Set down the whole listing that follows, precisely as written.

++++++++

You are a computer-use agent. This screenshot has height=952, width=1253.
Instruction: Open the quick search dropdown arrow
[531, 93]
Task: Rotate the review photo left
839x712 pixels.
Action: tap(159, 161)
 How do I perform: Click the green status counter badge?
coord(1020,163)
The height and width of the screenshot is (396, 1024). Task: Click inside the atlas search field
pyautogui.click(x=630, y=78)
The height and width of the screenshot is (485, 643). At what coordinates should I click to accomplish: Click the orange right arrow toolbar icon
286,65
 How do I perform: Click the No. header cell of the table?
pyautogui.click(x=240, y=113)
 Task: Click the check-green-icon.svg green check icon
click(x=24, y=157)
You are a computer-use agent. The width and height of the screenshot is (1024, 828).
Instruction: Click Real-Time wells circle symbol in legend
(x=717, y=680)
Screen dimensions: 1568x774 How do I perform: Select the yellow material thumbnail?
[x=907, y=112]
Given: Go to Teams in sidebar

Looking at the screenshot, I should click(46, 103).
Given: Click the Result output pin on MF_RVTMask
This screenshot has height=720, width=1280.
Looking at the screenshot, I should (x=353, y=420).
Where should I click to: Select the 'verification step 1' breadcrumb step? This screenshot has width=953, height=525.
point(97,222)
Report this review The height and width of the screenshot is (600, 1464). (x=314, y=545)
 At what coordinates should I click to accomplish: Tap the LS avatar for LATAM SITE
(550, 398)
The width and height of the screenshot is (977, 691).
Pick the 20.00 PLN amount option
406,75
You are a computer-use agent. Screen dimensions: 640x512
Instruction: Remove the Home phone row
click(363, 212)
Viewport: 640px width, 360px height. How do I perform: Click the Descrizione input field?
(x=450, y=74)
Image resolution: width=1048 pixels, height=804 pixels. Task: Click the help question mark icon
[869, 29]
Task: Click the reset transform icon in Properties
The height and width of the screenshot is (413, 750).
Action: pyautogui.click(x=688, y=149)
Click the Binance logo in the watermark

++++++++

▸ REPLY
You are a computer-use agent. This screenshot has height=952, width=1253.
Instruction: Open the quick search dropdown arrow
[531, 93]
Task: Rotate the review photo left
839x712 pixels.
Action: tap(159, 161)
 How do I perform: Click the green status counter badge?
coord(1020,163)
The height and width of the screenshot is (396, 1024). Task: Click inside the atlas search field
pyautogui.click(x=630, y=78)
The height and width of the screenshot is (485, 643). At what coordinates should I click to accomplish: Click the orange right arrow toolbar icon
286,65
 How do I perform: Click the No. header cell of the table?
pyautogui.click(x=240, y=113)
 Task: Click the check-green-icon.svg green check icon
click(x=24, y=157)
You are a computer-use agent. The width and height of the screenshot is (1024, 828).
Instruction: Click Real-Time wells circle symbol in legend
(x=717, y=680)
Screen dimensions: 1568x774 How do I perform: Select the yellow material thumbnail?
[x=907, y=112]
Given: Go to Teams in sidebar

Looking at the screenshot, I should click(46, 103).
Given: Click the Result output pin on MF_RVTMask
This screenshot has height=720, width=1280.
Looking at the screenshot, I should (x=353, y=420).
Where should I click to: Select the 'verification step 1' breadcrumb step? This screenshot has width=953, height=525.
point(97,222)
Report this review The height and width of the screenshot is (600, 1464). (x=314, y=545)
 At what coordinates should I click to accomplish: Tap the LS avatar for LATAM SITE
(550, 398)
The width and height of the screenshot is (977, 691).
Pick the 20.00 PLN amount option
406,75
You are a computer-use agent. Screen dimensions: 640x512
Instruction: Remove the Home phone row
click(363, 212)
Viewport: 640px width, 360px height. How do I perform: Click the Descrizione input field?
(x=450, y=74)
Image resolution: width=1048 pixels, height=804 pixels. Task: Click the help question mark icon
[869, 29]
Task: Click the reset transform icon in Properties
The height and width of the screenshot is (413, 750).
Action: pyautogui.click(x=688, y=149)
Click the Binance logo in the watermark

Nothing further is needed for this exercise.